I see you created a brand new account just to write this post.

MapReduce is the name of a piece of software, not simply the concept of map followed by reduce. That's something that every high school freshman invents on his own in Algebra 1 class. The interesting research area is making that concept scale to "run this command on every web page on the Internet" billions of times a day. I don't know about you, but I don't see anything to do that in my apt repositories.

Research at Google isn't about solving problems that are beyond the comprehension or reach of any average practitioner of programming. A good example is Street View. Anyone can understand strapping some cameras and sensors to a car and driving it around to make pictures of places available on the Internet. It's hard to call that "state of the art research" because it's such a simple idea, but before Google did the research, the product didn't exist. Now you can see almost any street address anywhere in the world in your browser. (The hard part is in the details. How do you map images to locations on the Earth in areas where GPS reception isn't good enough to provide enough accuracy? Scaling something to the entire Earth is not easy.)

That many programmers, who have standards that consistently hover around varying levels of mediocrity

How exactly did you come to this conclusion?

Right. I would say it's more about execution. For that Google gets full credit. And I do find the execution impressive.

The mediocrity line is my opinion. Not necessarily fact. Downvote me if you are offended.

Better yet, prove me wrong.

Better yet, prove me wrong.

First you say, all programmers at Google have standards that "hover around mediocrity". Then you say you're amazed at Google's execution on world-changing ideas. Do you see a contradiction?

Argument over, you can close your trolling account! :)

Can you show me where I said:

"all programmers at Google"

"amazed"

"world-changing ideas"

What I see are your words, not mine. Yet they are attributed to me.

If this is an "argument" as you suggest, then you are doing a poor job at making your case.

There is a difference between 1. "research" and developing "novel" ideas and 2. executing well on large projects. It's possible to accomplish 2. without invoking 1., and vice versa.

There is no contradiction.

When a programmer complains there's nothing in "apt" to solve his problem, I'm never impressed. Nor am I ever surprised. Convenience makes some programmers very lazy.

Isn't there a bridge you should be guarding?
Mapreduce as a concept goes beyond lisp implementations. On the surface it might seem like the point of mapreduce is expressing computations in terms of map and reduce functions. It isn't.
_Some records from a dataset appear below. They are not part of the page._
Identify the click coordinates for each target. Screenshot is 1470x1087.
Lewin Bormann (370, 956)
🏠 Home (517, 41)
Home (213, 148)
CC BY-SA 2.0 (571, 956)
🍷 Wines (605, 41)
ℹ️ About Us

The point of mapreduce is reducing the problem of high-throughput fault-tolerant distributed systems to a very efficient and reliable distributed sorting algorithm (the shuffle phase, which is implemented by the implementations of mapreduce and not by the user code). If you can express all synchronization in your algorithm in terms of sorting, then whatever you do before sorting (map) or after it (reduce) is kind of trivial, as the hard part is taken care of by the framework.

This abstraction is novel, and profoundly useful, and that's the point of mapreduce, not so much the actual map() and reduce() functions.

Sorry, but applying an old concept to a new problem (actually just new buzzwords... it's only the size of the problem that's new) does not make a "novel" solution. Moreover, it's an obvious solution. But I guess that depends on who is doing the programming.

I would love to see how programmers with large clusters at their disposal were approaching large datasets before the moment they realized splitting the task into smaller pieces was what they should do.

It's not about splitting the task into smaller pieces. It's about factoring out the parts of the task that need synchronization among all machines into one specific subroutine (groupBy) which makes mapreduce so powerful.

If you speak with people experienced in multithreaded and distributed programming you will see that synchronization with fault-tolerance is _hard_, and mapreduce provides a widely-applicable set of sufficient conditions for an algorithm to be executable with implicit fault-tolerance and implicit synchronization.

Without mapreduce-like abstractions eveyr piece of software has to be responsible for its own (1) checkpointing (to recover from errors), (2) checksumming (to ensure that no errors happened), and (3) distributed communication (to make sure the global state becomes global and the local state becomes local).